What is expected: For the listing below, show each line that includes the string "agent".
(Source information)
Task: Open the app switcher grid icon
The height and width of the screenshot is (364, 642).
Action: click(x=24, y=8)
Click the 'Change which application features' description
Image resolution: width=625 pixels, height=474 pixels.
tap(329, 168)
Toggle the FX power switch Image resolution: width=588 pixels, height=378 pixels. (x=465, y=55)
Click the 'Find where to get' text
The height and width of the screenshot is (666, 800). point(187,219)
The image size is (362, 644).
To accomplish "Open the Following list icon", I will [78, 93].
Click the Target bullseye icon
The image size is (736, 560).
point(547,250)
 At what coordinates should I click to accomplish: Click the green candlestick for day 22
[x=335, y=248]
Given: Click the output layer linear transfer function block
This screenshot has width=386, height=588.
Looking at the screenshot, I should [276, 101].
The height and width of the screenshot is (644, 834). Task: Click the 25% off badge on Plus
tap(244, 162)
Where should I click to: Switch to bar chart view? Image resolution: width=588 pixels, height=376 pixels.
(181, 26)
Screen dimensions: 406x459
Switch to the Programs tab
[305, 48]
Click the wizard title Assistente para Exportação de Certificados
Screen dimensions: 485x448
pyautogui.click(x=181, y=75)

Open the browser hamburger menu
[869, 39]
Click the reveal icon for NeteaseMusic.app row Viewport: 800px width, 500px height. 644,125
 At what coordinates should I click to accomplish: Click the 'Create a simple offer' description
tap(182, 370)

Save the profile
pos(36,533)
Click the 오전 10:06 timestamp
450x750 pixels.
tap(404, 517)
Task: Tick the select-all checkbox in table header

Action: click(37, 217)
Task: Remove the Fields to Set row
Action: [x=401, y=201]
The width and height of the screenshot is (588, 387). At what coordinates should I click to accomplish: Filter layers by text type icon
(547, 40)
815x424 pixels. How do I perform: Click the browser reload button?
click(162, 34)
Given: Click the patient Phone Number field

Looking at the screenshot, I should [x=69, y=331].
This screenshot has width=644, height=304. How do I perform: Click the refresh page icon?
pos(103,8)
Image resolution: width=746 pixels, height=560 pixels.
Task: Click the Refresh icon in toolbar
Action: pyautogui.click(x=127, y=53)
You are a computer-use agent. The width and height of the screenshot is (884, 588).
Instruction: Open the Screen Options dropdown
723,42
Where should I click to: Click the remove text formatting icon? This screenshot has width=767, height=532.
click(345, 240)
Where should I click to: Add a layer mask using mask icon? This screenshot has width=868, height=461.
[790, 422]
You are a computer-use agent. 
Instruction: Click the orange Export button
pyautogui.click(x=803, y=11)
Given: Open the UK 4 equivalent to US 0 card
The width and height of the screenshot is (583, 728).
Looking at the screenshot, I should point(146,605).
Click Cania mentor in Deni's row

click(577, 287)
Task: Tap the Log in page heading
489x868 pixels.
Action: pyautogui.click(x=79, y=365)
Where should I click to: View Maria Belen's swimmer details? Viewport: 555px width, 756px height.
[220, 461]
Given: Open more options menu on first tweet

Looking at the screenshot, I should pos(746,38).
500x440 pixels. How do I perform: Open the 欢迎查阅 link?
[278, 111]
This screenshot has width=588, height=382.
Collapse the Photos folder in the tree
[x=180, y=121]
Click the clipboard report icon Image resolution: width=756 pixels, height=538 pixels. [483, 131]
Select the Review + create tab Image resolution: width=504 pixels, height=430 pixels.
(End Source information)
Task result:
You are a computer-use agent. The width and height of the screenshot is (884, 588).
You are a computer-use agent. 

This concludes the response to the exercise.